The real culprit here is her editors and her publisher. They should have told her that injecting her opinion into the piece automatically disqualifies it from being classified as historiography (yes, blogs can be historical too; history doesn’t have to come in a leather-bound goldleaf tome).
The writer also relays one of the C-SPAN’s rankers wildly incorrect comments, that President Polk annexed Texas. I don’t expect the writer to know that’s not true, but the blog’s editor should. By the way, Texas was annexed by Tyler – the guy I’m writing about.
That should tell you how little stock I place in C-SPAN’s rankings. Oh, sure, they get some of the big ones correct – like Presidents Lincoln and Washington right at the top – but that’s easy; a third-grader could’ve done that.
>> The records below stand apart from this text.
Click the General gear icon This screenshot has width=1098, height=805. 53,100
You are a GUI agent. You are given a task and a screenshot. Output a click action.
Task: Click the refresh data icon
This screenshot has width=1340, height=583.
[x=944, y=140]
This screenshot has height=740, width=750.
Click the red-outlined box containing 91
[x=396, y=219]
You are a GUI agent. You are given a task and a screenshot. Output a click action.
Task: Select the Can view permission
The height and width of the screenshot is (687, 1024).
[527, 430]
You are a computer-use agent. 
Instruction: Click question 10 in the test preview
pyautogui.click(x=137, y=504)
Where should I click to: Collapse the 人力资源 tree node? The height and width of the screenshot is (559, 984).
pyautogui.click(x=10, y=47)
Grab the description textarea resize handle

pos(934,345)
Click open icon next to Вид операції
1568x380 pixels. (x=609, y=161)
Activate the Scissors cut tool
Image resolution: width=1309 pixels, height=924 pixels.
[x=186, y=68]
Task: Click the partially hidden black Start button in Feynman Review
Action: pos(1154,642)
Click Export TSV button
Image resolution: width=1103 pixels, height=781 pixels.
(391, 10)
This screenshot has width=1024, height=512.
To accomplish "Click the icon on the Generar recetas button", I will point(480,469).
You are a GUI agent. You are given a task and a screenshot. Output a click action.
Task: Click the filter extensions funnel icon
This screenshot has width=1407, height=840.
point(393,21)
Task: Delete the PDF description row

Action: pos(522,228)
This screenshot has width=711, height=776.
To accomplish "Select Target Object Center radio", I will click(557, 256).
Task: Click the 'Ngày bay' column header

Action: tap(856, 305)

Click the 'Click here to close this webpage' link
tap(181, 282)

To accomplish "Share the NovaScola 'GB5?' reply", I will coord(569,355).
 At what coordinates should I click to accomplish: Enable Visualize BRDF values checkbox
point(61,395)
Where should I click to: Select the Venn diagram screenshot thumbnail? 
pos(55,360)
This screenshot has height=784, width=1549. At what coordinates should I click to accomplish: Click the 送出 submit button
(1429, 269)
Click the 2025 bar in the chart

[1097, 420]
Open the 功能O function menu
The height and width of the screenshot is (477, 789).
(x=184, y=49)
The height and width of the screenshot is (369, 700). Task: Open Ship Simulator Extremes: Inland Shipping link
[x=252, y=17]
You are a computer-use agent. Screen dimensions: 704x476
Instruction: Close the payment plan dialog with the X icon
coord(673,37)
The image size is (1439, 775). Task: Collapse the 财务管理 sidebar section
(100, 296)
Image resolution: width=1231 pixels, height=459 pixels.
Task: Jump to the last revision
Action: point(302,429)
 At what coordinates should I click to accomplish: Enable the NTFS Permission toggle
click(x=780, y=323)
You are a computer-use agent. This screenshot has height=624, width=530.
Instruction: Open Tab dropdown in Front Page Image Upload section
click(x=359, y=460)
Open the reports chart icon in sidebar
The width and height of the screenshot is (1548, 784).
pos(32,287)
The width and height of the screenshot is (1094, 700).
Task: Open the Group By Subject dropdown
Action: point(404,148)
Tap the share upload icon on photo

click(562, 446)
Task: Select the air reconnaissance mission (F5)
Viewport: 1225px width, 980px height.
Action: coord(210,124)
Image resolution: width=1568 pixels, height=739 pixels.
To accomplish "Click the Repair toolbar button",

There are plenty of other problems with the survey, such as including President William Henry Harrison among the ranked, considering he served for only 31 days! Harrison received a very low score for Crisis Management, even though he had no crisis to manage in his very short tenure.
Nonetheless, such critique is better left for another time. The main point of this week’s column is how a once highly respected publication would stoop to the level of including an entry infected by opinion into its self-described historical blog. A hunch tells me it was neither the first time nor the last.
Maybe I should thank the Post, for providing me with another opportunity to teach about precisely what not to do.